START LISTED RECORDS

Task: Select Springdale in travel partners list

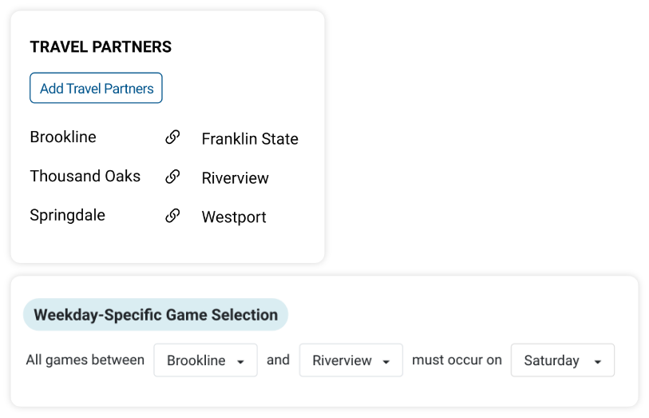Action: coord(68,216)
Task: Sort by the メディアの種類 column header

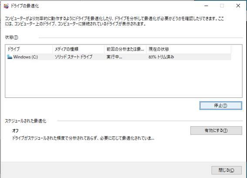Action: click(x=78, y=49)
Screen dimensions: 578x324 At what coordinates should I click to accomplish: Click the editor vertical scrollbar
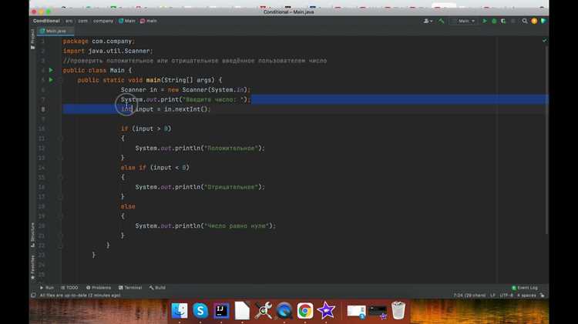tap(546, 140)
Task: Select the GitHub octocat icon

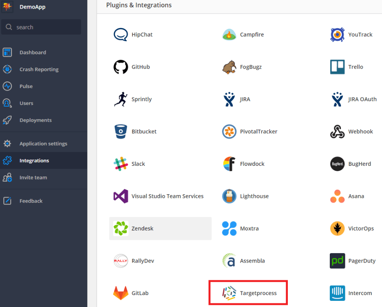Action: pos(120,67)
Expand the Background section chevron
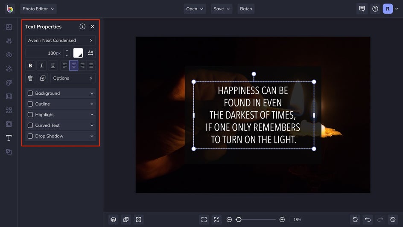Viewport: 403px width, 227px height. pyautogui.click(x=92, y=93)
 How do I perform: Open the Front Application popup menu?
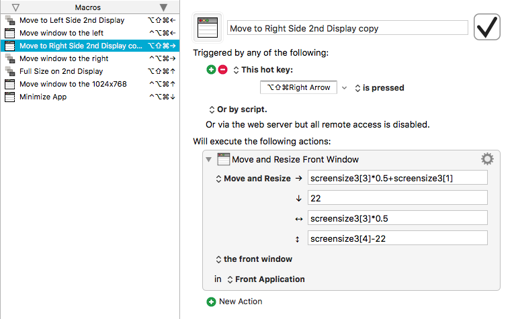pyautogui.click(x=266, y=279)
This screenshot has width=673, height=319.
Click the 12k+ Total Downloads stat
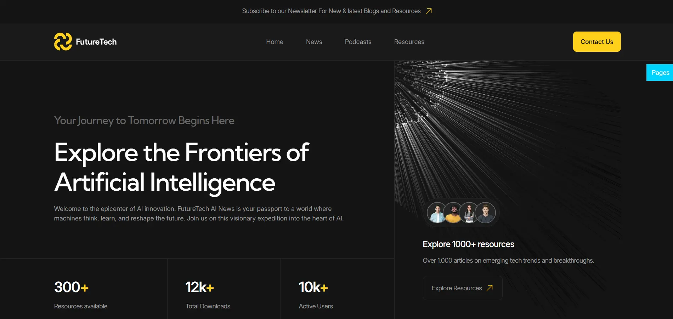point(208,295)
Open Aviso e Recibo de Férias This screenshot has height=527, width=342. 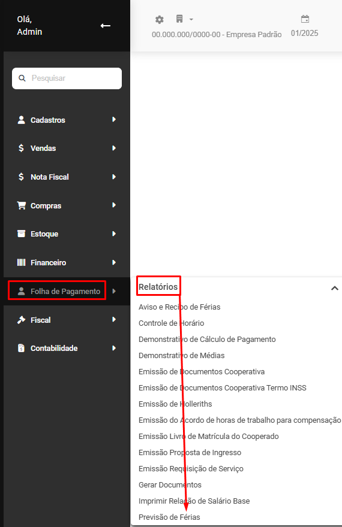tap(179, 307)
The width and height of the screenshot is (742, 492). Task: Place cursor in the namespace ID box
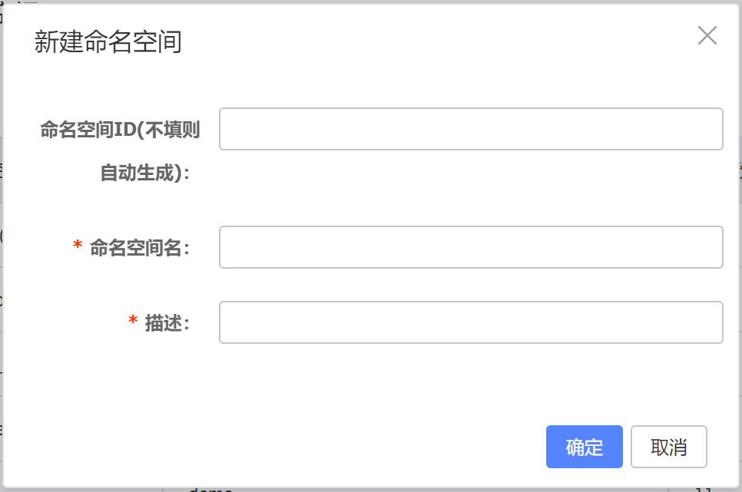click(470, 129)
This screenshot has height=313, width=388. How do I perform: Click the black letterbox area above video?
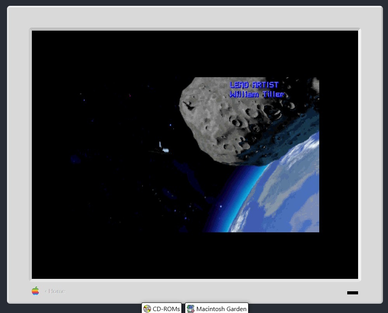click(x=194, y=54)
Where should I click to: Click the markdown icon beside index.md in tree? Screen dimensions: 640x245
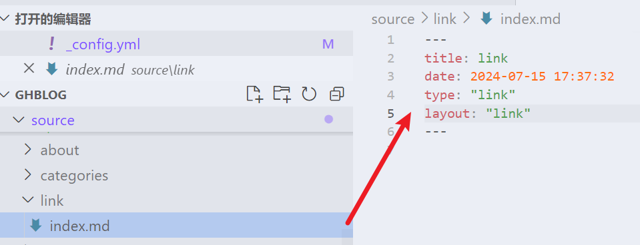pos(36,225)
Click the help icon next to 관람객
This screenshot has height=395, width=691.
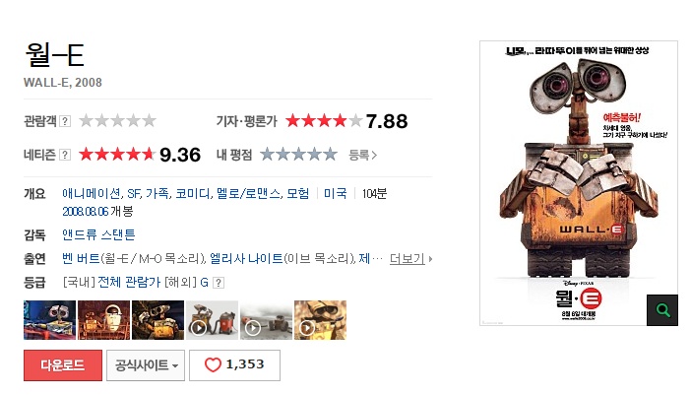click(x=65, y=121)
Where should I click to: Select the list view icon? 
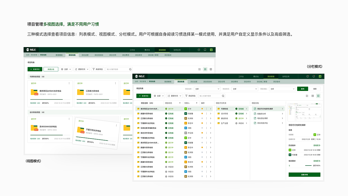pyautogui.click(x=307, y=96)
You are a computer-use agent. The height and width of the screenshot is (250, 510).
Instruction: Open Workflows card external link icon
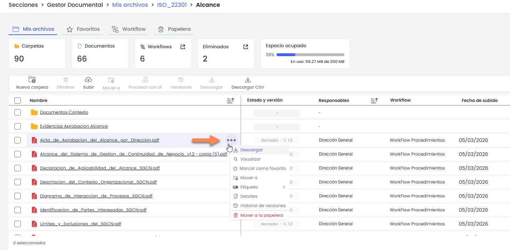coord(183,47)
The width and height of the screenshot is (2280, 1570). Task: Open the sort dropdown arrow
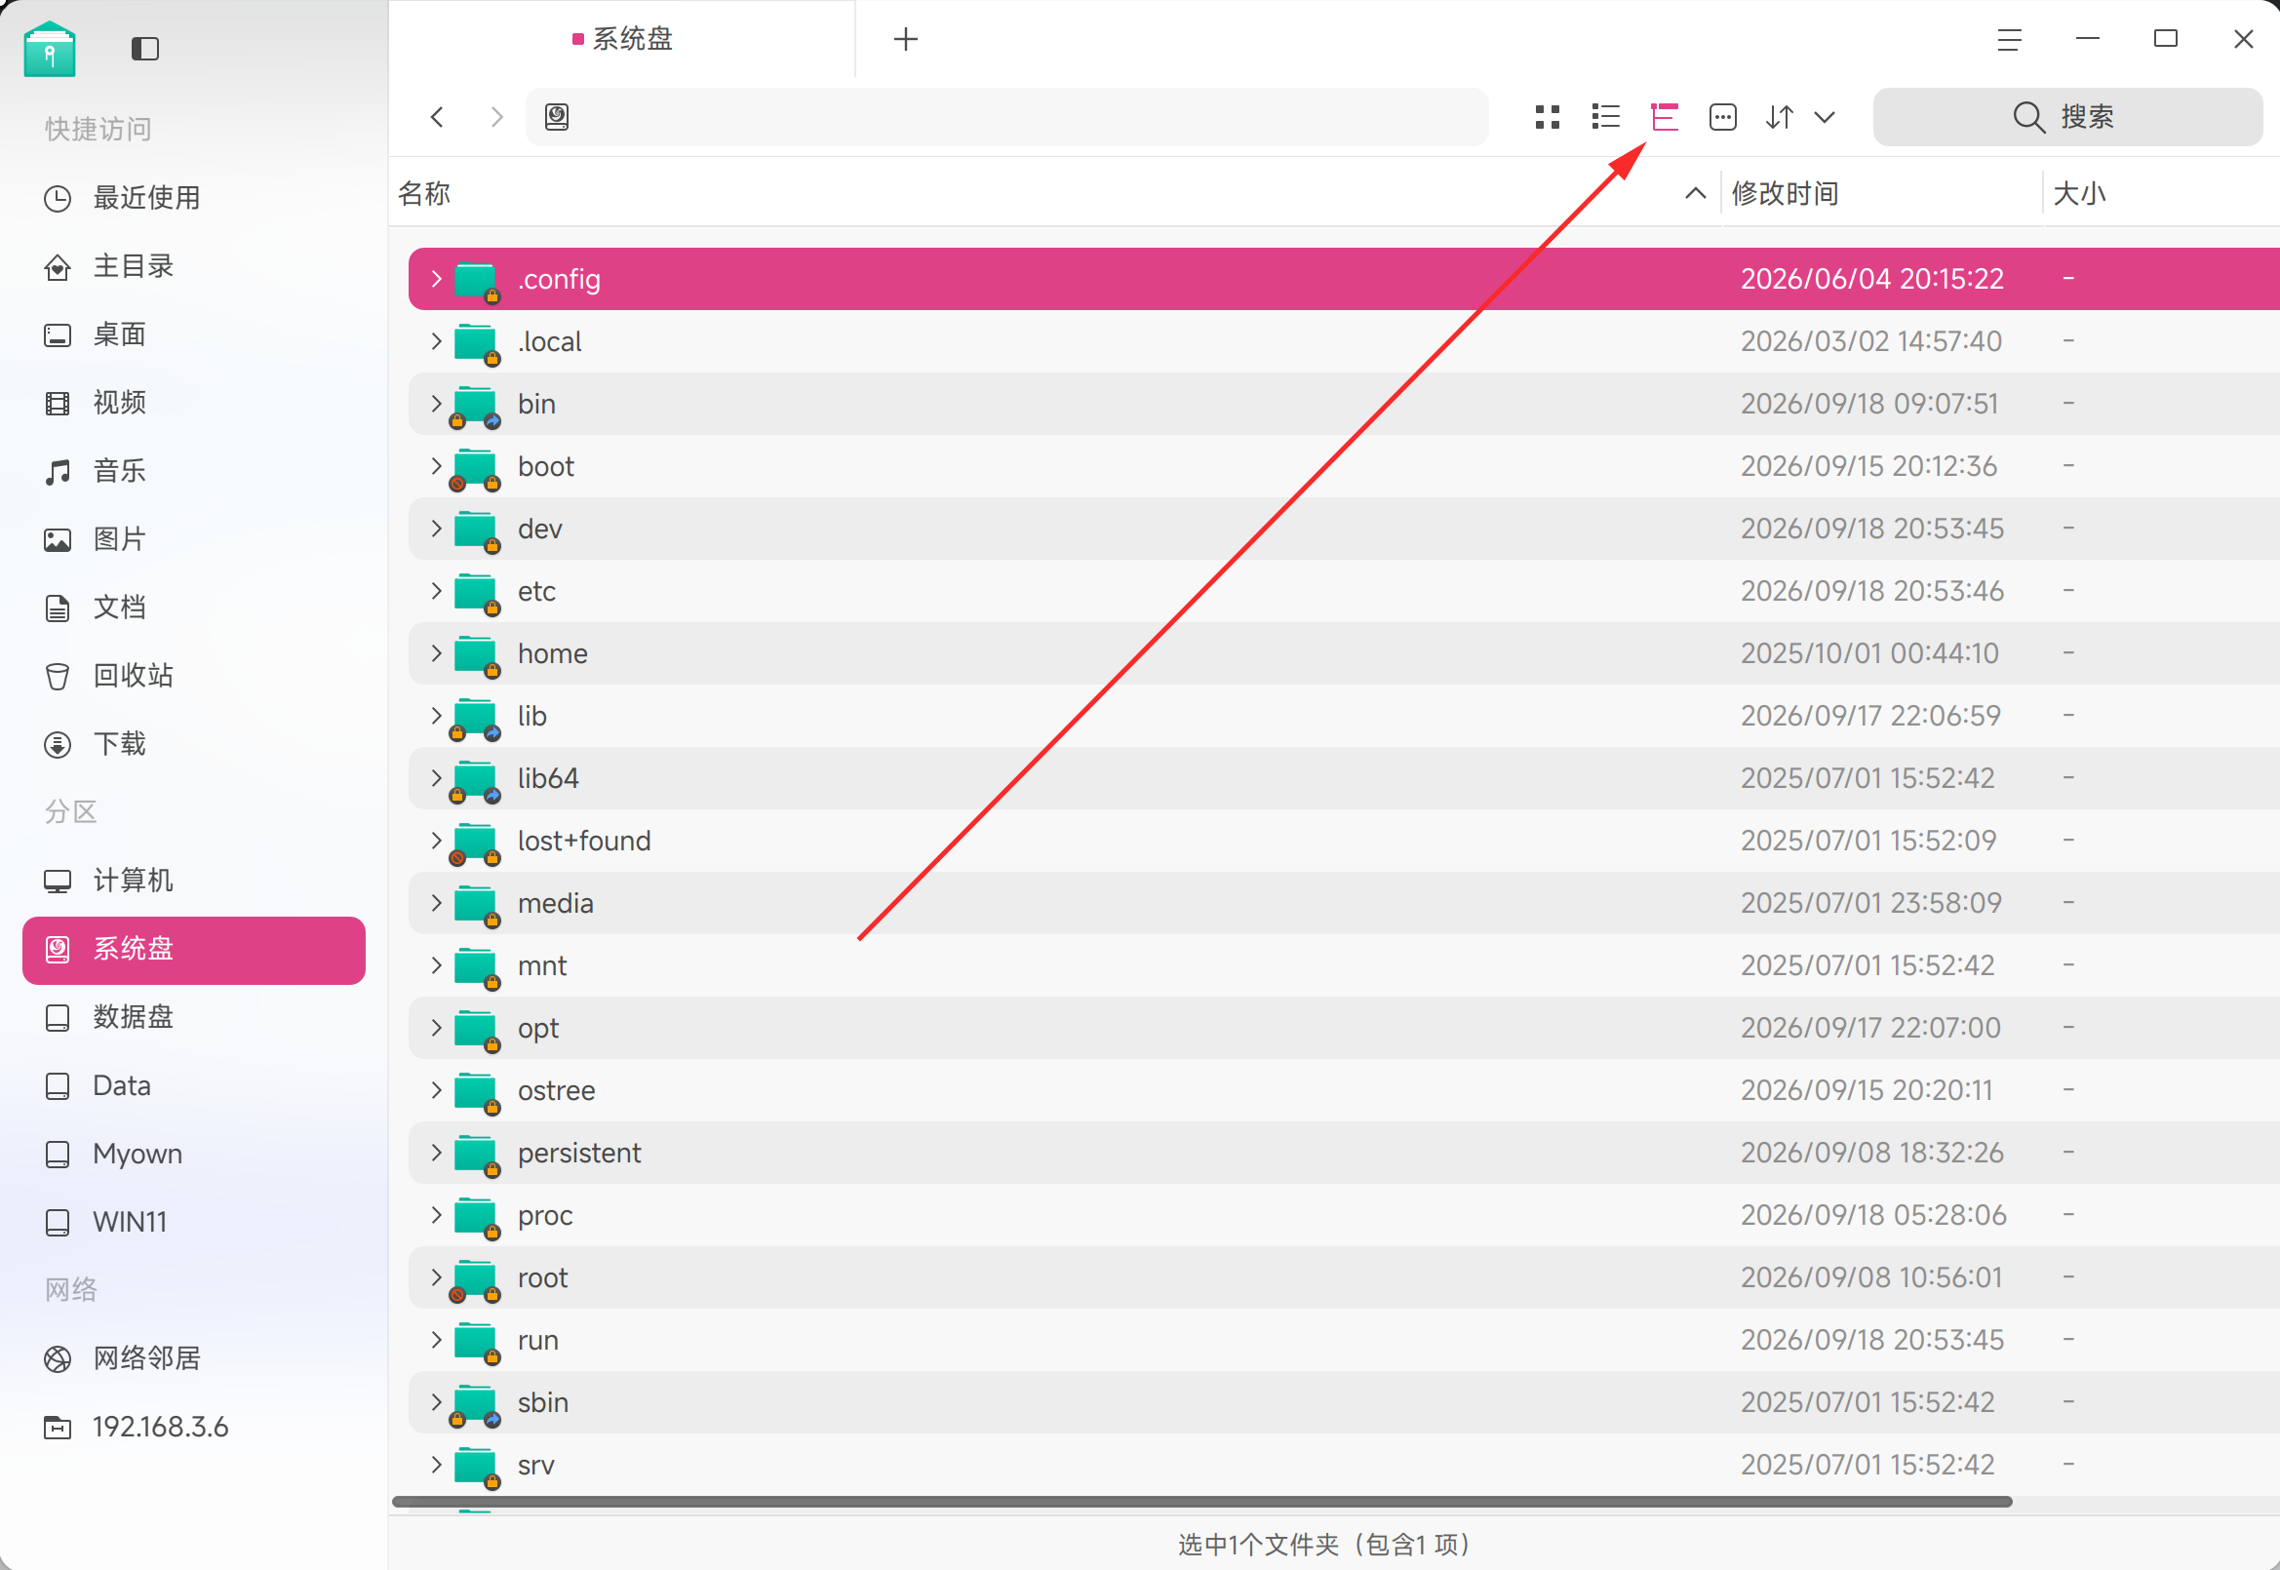pos(1825,117)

END LISTED RECORDS

WORK TASK:
To complete this exercise, transcribe exactly the lines above from the one that holds "Where should I click to: Click" through the one that holds "You are a computer-use". Pictures stay out.

RESPONSE TO THIS EXERCISE:
Where should I click to: Click the markdown icon beside index.md in tree? Screen dimensions: 640x245
pos(36,225)
Click the help icon next to 관람객
This screenshot has height=395, width=691.
click(x=65, y=121)
Where should I click to: Select the list view icon? 
pyautogui.click(x=307, y=96)
You are a computer-use agent. The height and width of the screenshot is (250, 510).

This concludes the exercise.